Charlie Maddock

Personal information
- Nationality: English
- Born: 15 November 1995 (age 30) Stoke-on-Trent, England
- Height: 1.60 m (5 ft 3 in)
- Weight: 49 kg (108 lb)

Sport
- Country: United Kingdom
- Sport: Taekwondo
- Event: Flyweight (-49 kg)
- Club: GB Academy
- Coached by: Gareth Brown

Medal record
Women's taekwondo
Representing Great Britain
World Grand Prix
| Gold medal – first place | 2016 London | -49 kg |
European Games
| Gold medal – first place | 2015 Baku | 49 kg |

= Charlie Maddock =

English taekwondo practitioner

Charlie Maddock (born 15 November 1995) is an English taekwondo athlete.

In May 2015, Maddock competed for Great Britain in the -49kg category at the 2015 World Taekwondo Championships.
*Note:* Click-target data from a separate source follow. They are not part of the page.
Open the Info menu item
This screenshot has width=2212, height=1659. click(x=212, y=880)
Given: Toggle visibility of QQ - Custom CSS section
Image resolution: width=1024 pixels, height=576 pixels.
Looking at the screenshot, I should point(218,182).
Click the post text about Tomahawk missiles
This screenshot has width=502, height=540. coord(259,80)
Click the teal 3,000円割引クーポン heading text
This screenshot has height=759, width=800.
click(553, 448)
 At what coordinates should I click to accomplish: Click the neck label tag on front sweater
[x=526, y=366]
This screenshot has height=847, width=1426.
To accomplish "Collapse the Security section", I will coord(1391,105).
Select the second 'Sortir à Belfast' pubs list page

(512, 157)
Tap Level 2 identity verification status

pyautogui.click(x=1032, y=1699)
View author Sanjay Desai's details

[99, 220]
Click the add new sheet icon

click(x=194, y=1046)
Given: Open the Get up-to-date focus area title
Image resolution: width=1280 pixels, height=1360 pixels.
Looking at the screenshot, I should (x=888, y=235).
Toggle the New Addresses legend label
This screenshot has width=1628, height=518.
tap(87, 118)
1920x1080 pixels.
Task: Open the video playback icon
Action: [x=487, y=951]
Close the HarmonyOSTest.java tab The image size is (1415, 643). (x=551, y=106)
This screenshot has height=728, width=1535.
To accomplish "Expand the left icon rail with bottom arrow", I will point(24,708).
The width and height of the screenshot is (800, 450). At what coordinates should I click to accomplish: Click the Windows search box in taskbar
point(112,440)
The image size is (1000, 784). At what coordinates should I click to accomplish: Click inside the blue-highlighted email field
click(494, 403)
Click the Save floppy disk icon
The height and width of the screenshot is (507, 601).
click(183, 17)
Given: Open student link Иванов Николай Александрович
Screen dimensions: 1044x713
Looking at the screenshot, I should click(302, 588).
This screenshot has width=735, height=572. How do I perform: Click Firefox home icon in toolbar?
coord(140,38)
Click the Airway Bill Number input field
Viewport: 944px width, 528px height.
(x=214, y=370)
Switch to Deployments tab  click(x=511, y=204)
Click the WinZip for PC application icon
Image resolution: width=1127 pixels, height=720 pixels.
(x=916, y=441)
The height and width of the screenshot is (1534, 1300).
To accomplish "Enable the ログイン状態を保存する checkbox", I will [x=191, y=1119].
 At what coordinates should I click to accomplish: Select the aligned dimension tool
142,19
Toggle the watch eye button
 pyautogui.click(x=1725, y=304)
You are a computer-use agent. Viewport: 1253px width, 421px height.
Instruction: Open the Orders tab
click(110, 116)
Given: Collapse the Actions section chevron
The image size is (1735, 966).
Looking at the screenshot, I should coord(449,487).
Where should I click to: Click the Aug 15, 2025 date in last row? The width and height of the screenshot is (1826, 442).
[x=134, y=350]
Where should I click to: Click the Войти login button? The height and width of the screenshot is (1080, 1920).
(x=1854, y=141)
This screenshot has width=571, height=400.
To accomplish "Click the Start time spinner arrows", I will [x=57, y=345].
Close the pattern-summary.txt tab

She reached the quarter-finals before being beaten 15-0 by Wu Jingyu.

In June 2015, Maddock took part in the inaugural European Games, winning Great Britain's first taekwondo medal at those games winning a gold medal.

In 2016, Maddock won her first global title, taking the World Grand Prix in London in the one-off final event.